Closed-Loop Programming

Our individual devices show promising behavior for advanced scaling. However, inevitable process and device-to-device variations will affect the relationship between the device conductance and the programming voltage. In order to reliably perform in-memory the MAC operations, we need to be able to accurately tune the conductance of each device in the network to a predefined conductance value while overcoming device–device variations. The corresponding conductance is then used to map a precise multiplication coefficient used inside filter kernels or as synapse weights in artificial neural networks. In our work, we base our programming technique on previously reported pulsed tuning algorithms using depression and potentiation pulses with a closed-loop convergence procedure.41 These consist of providing stimuli on the input and probing the device output until it reaches the desired value within a certain tolerance.

First, we map the abstract values (input value: x, output value: y, multiplication factor: w) to physical quantities (input voltage: V, output current: I, memory conductance: G) using a reference voltage, VDSREF and trans-impedance and digital gains, ATI and ADIGITAL. The reference voltage is used to convert the input value x to the input voltage as V = VDSREF·x. For the reminder of the paper, we use VDSREF = −1 V. We have chosen a negative voltage to prevent reprogramming the memory elements during their normal use. For scaling the output current I back to the abstract value y, we transform the current into voltage using a trans-impedance amplifier with a gain ATI = 2.5 MΩ and rescale the obtained voltage with a digital gain ADIGITAL = 10 as y = ADIGITAL·ATI·I. With this mapping, the abstract multiplication coefficient w naturally emerges when we set x = 1, y = w, allowing the conductance value to be indirectly probed.

We start the algorithm by resetting the conductance value to its highest level by applying a long (1 s) negative pulse (VRESET = −8 V). We successively probe the experimental weight value and compare it to the desired one. If the measured weight is higher than the desired one, the programming pulses are increased to VPULSE + VSTEP and applied up to N times.

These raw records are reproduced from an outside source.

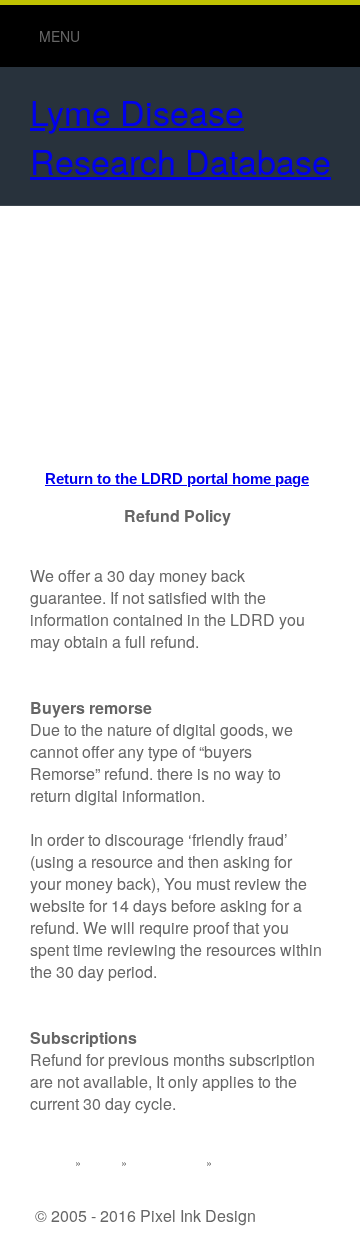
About (101, 1162)
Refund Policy (166, 1162)
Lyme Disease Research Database (180, 136)
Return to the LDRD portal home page (177, 478)
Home (54, 1162)
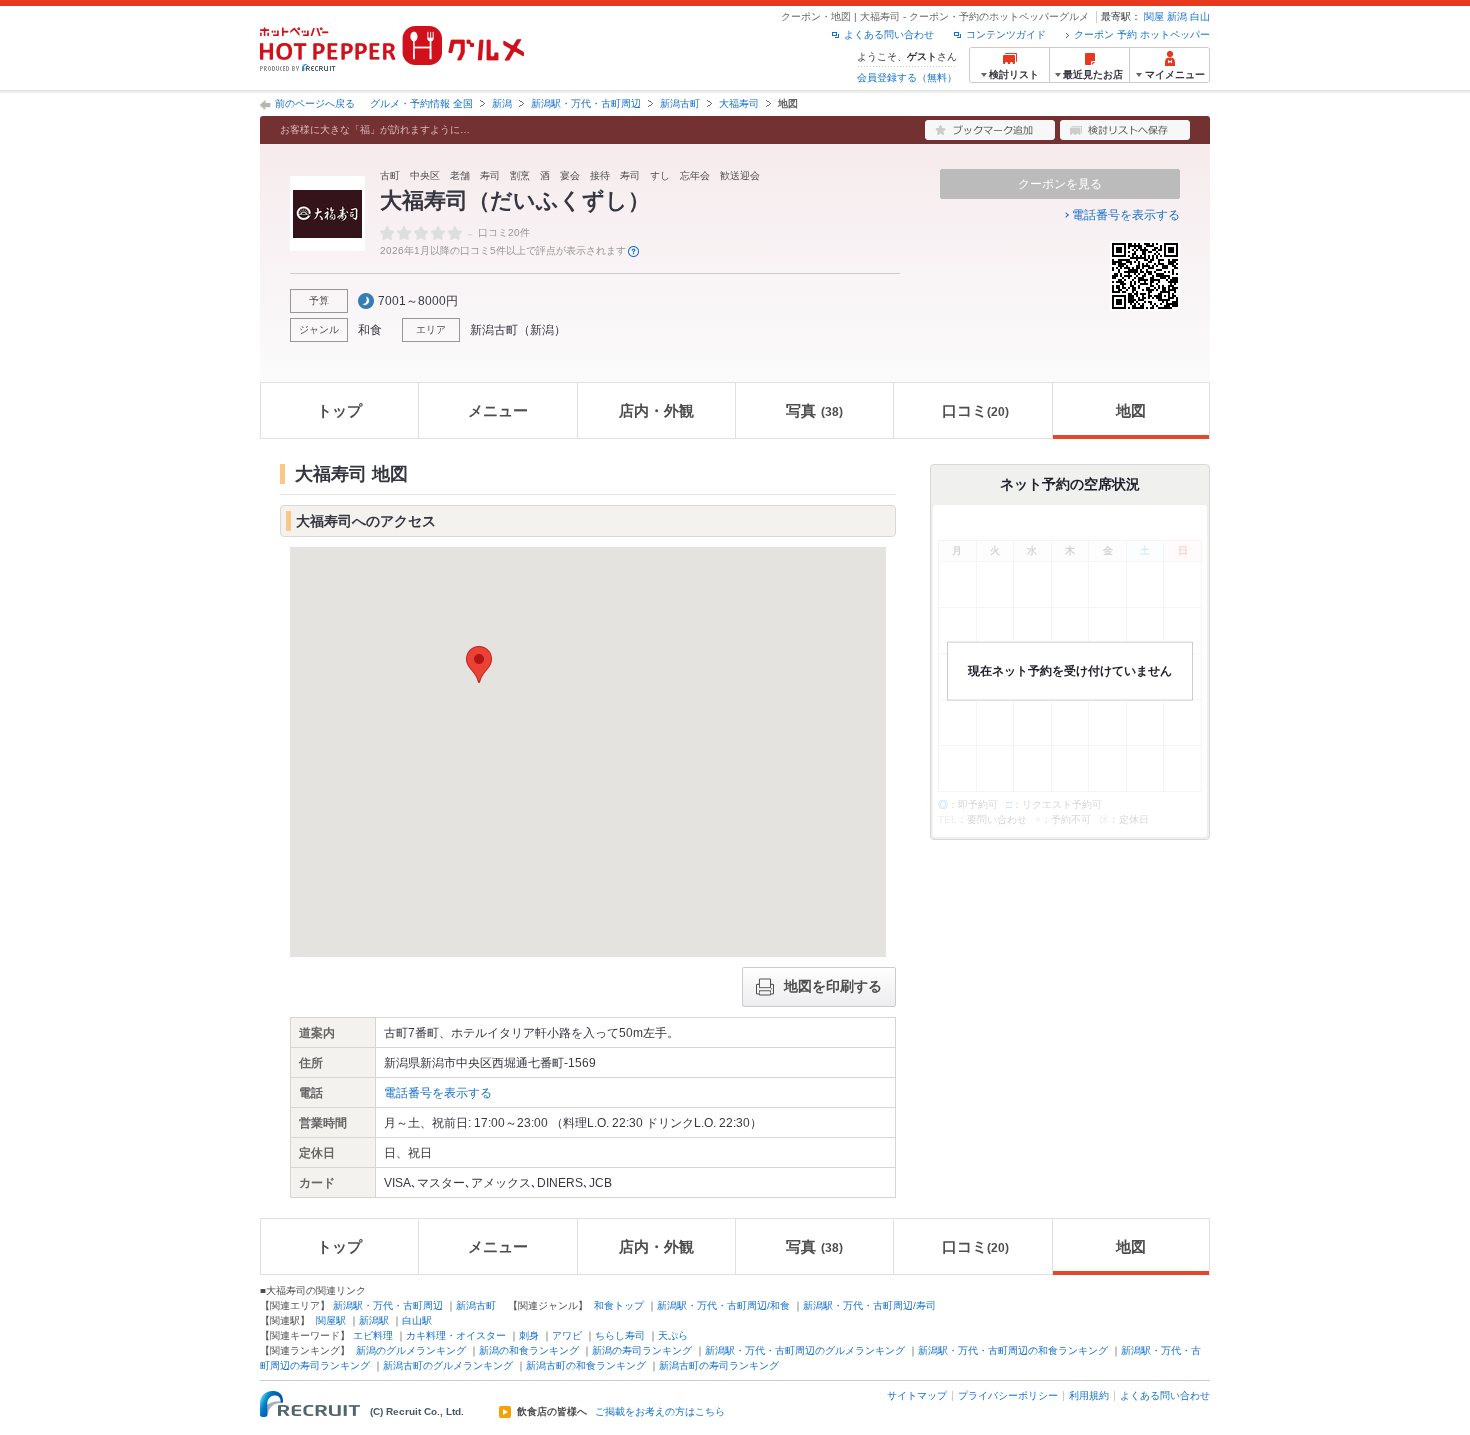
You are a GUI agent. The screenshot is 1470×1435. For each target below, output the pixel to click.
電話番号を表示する (1126, 215)
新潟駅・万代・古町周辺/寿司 (869, 1305)
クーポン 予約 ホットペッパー (1142, 34)
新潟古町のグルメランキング (448, 1365)
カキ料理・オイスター (456, 1335)
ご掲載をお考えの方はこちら (660, 1412)
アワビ (567, 1335)
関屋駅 (331, 1320)
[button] (479, 664)
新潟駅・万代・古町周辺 (586, 103)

Otherwise, in case that the measured value undershoots the target, a short (10 ms) negative reset pulse (VRESET = −8 V) is applied and VSTEP is halved. The next iteration starts until either a maximum of M iterations is reached or the algorithm converges to a desired conductance value, within a tolerance. Our programming tolerance is defined by a discretization of the weight range into 2Nbits values where Nbits is the number of bits of the desired accuracy. Figure 3a shows a simplified block diagram of the previously described algorithm, while the extended block diagram is shown on Figure S4. We present in Figure 3b the evolution of weights and applied voltage pulse values VPULSE. During iterative programming and measurement steps, the gate reading voltage is set to a negative value (≈ −5 V) in order to stabilize the programming values and prevent unintentional reprogramming by operating the device in the subthreshold regime.

Figure 3.

Figure 3

Closed-loop programming. (a) Block diagram explaining the closed-loop programming procedure. (b) Convergence map for overshoot of the weight and progressively decreasing the weight until the correct value has been reached.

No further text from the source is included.